Database Indexing and Hashing Techniques
Indexing and Hashing in Databases
Indexing
Indexing is a data structure technique used to efficiently retrieve records from database files based on certain attributes. Indexing has been implemented on these attributes.
Types of Indexing
- Primary Index: Defined on an ordered data file, where the data file is ordered on a key field (generally the primary key of the relation).
- Secondary Index: May be generated from a field that is a candidate key and has a unique value in every record, or a non-key with duplicate values.
- Clustering Index: Defined on an ordered data file, where the data file is ordered on a non-key field.
Ordering Index Types
Dense Index
In a dense index, there is an index record for every search key value in the database. This makes searching faster but requires more space to store index records. Index records contain the search key value and a pointer to the actual record on the disk.
Sparse Index
In a sparse index, index records are not created for every search key. An index record here contains a search key and an actual pointer to the data on the disk. To search a record, we first proceed by the index record and reach the actual location of the data. If the data we are looking for is not where we directly reach by following the index, then the system starts a sequential search until the desired data is found.
B+ Tree
A B+ tree is a balanced binary search tree that follows a multi-level index format. The leaf nodes of a B+ tree denote actual data pointers. The B+ tree ensures that all leaf nodes remain at the same height, thus balanced. The leaf nodes are linked using a link list; therefore, a B+ tree can support random access as well as sequential access.
Hashing
Static Hashing
In static hashing, when a search-key value is provided, the hash function always computes the same address. For example, if a mod-4 hash function is used, then it shall generate only 5 values. The output address shall always be the same for that function. The number of buckets provided remains unchanged at all times.

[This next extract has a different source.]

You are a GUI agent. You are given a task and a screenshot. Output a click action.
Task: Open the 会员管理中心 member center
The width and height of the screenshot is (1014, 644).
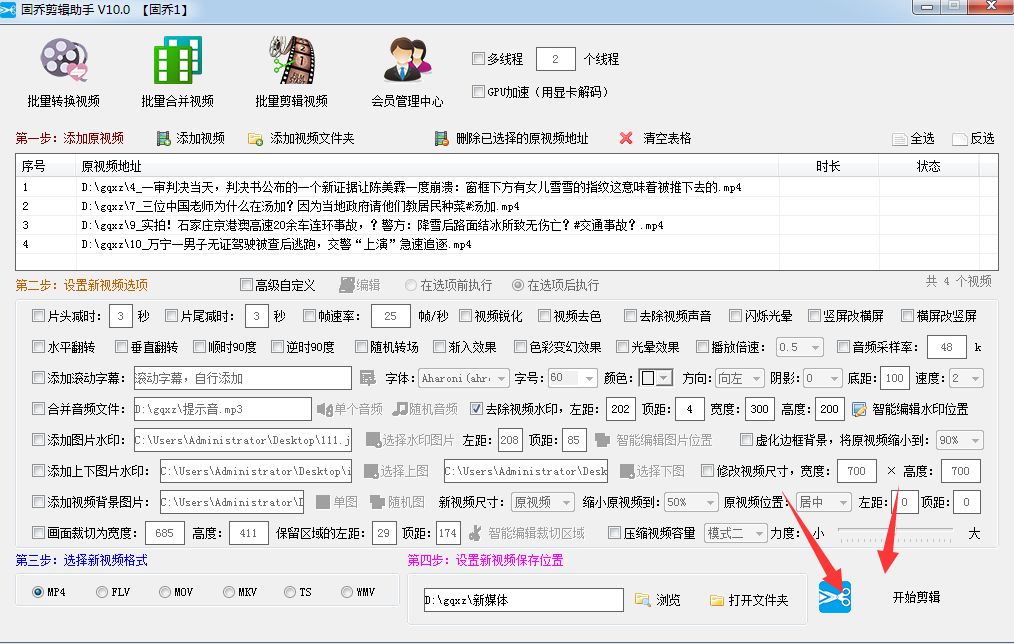pyautogui.click(x=404, y=70)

- Insertion: When a record is required to be entered using static hashing, the hash function h computes the bucket address for the search key K, where the record will be stored. Bucket address = h(K)
- Search: When a record needs to be retrieved, the same hash function can be used to retrieve the address of the bucket where the data is stored.

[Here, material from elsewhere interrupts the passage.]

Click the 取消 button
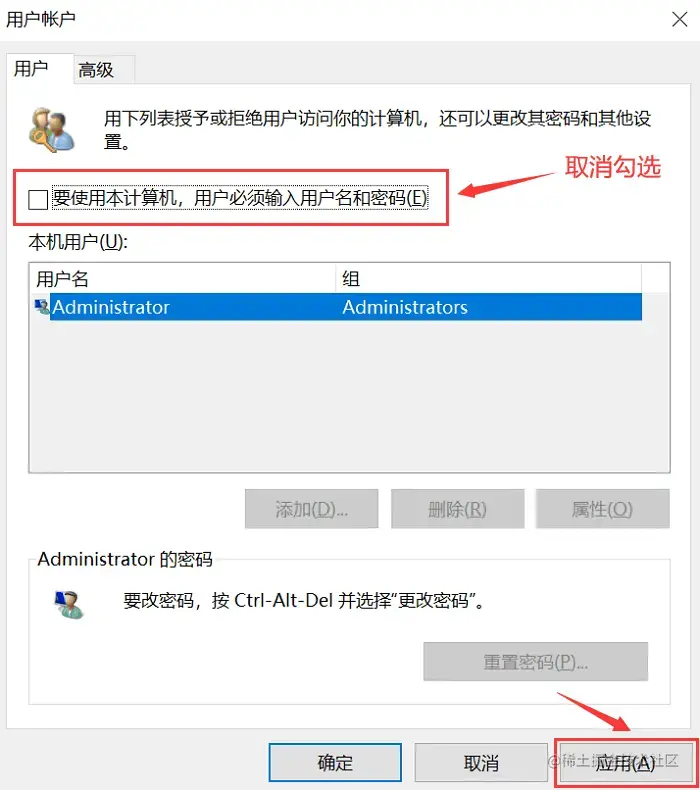This screenshot has width=700, height=790. (481, 762)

- Delete: This is simply a search followed by a deletion operation.
Dynamic Hashing
The problem with static hashing is that it does not expand or shrink dynamically as the size of the database grows or shrinks. Dynamic hashing provides a mechanism in which data buckets are added and removed dynamically and on-demand. Dynamic hashing is also known as extended hashing.
- Querying: Look at the depth value of the hash index and use those bits to compute the bucket address.
- Update: Perform a query as above and update the data.
- Deletion: Perform a query to locate the desired data and delete it.
- Insertion: Compute the address of the bucket. If the bucket is already full:
- Add more buckets.
- Add additional bits to the hash value.
- Re-compute the hash function.
Difference Between Indexing and Hashing
Hashing is an effective technique for calculating the direct location of a data record on the disk without using an index structure. Indexing uses data references that hold the address of the disk block with the value corresponding to the key, while hashing uses mathematical functions, called hash functions, to calculate the direct locations of data records on the disk.